According to a JPMorgan note discussing the factors that contributed to Bitcoin’s rally back to being a trillion-dollar asset class, the American multinational investment bank and financial services holding company gave three reasons, one of which stated that in the face of rising inflation, there is increased appetite from institutional investors who are seeking a hedge to inflation.
The note stated, “Institutional investors appear to be returning to bitcoin perhaps seeing it as a better inflation hedge than gold.” Gold has been on the decline as Year-to-Date, the supposed safe haven asset is down 7.36%.

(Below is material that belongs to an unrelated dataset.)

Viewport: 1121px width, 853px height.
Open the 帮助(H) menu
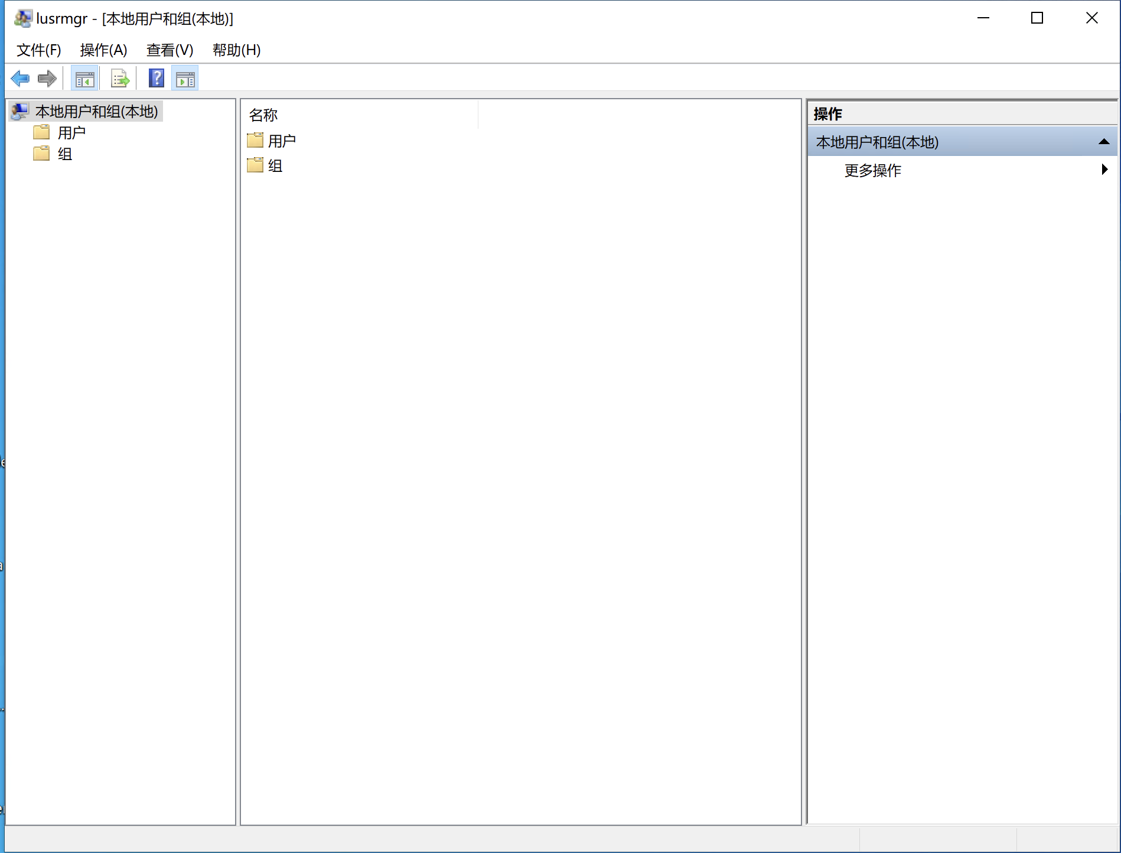(236, 50)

The lack of interest in the yellow metal comes as many investors are now perceiving Bitcoin as an inflation hedge and with Bitcoin outperforming Gold YtD, bitcoin being a safe haven asset against inflation is becoming a thing of reality. The note also stated that the prior trend of money flowing out of gold and into bitcoin has reemerged in recent weeks.
The other two reasons for bitcoin’s rally
JPMorgan gave two other reasons as to why Bitcoin rallied from a September low of $39,787.61 to trade as high as $55,568, representing a near 40% rally in a matter of weeks. They include;
“The recent assurances by US policy makers that there is no intention to follow China’s steps towards banning the usage or mining of cryptocurrencies.”

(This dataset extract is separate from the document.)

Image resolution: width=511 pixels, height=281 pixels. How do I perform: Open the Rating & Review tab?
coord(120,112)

“The recent rise of the Lightning Network and 2nd layer payments solutions helped by El Salvador’s bitcoin adoption.”
The interest in Gold seems to not be a thing of conversation but of actual facts. The JPMorgan note revealed that since the start of the year, more than $10 billion has flowed out of gold ETFs, while more than $20 billion has flowed into bitcoin funds and these inflows into bitcoin funds helped push bitcoin’s market dominance to nearly 45% from a low of 41% in mid-September. The note stated,
“The increase in the share of bitcoin is a healthy development as it is more likely to reflect institutional participation than smaller cryptocurrencies.”

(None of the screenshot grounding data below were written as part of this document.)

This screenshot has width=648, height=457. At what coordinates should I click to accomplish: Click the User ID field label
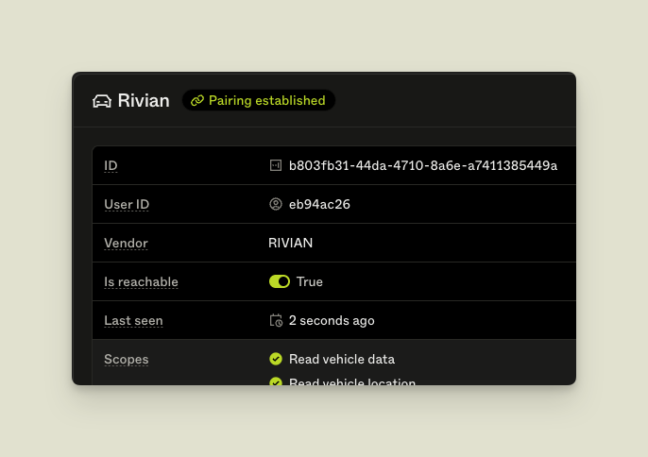pyautogui.click(x=127, y=204)

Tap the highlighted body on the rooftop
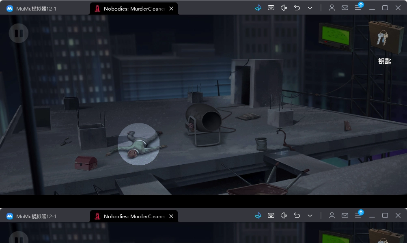pyautogui.click(x=138, y=144)
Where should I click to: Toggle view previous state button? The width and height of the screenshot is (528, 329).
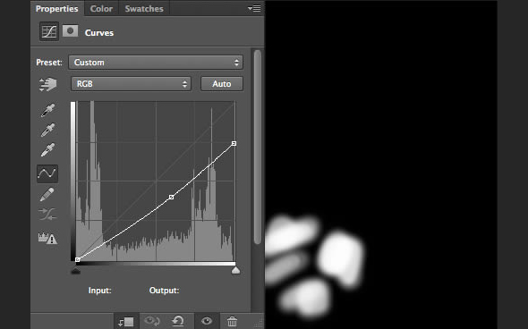(151, 321)
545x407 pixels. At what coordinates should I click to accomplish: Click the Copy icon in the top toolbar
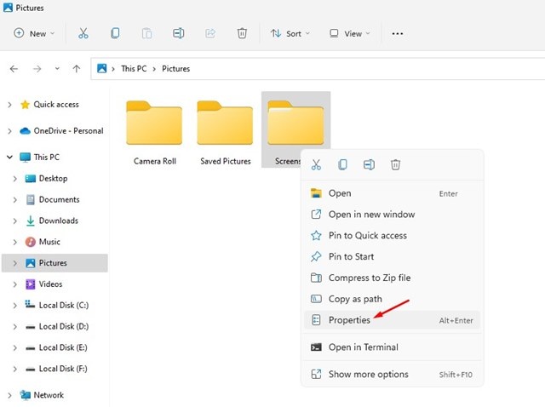115,33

Bitcoin is currently up approximately 84% YtD and about 15% below its $65,000 all-time high reached in mid-April.
Meanwhile, the yellow metal is down 7% this year. This report is also similar to that of Goldman Sachs which stated that gold is now an optimal store of value, as the report compared the performance of gold to that of bitcoin and U.S equities. Both reports came to a similar conclusion that gold isn’t the inflation hedge we have come to know.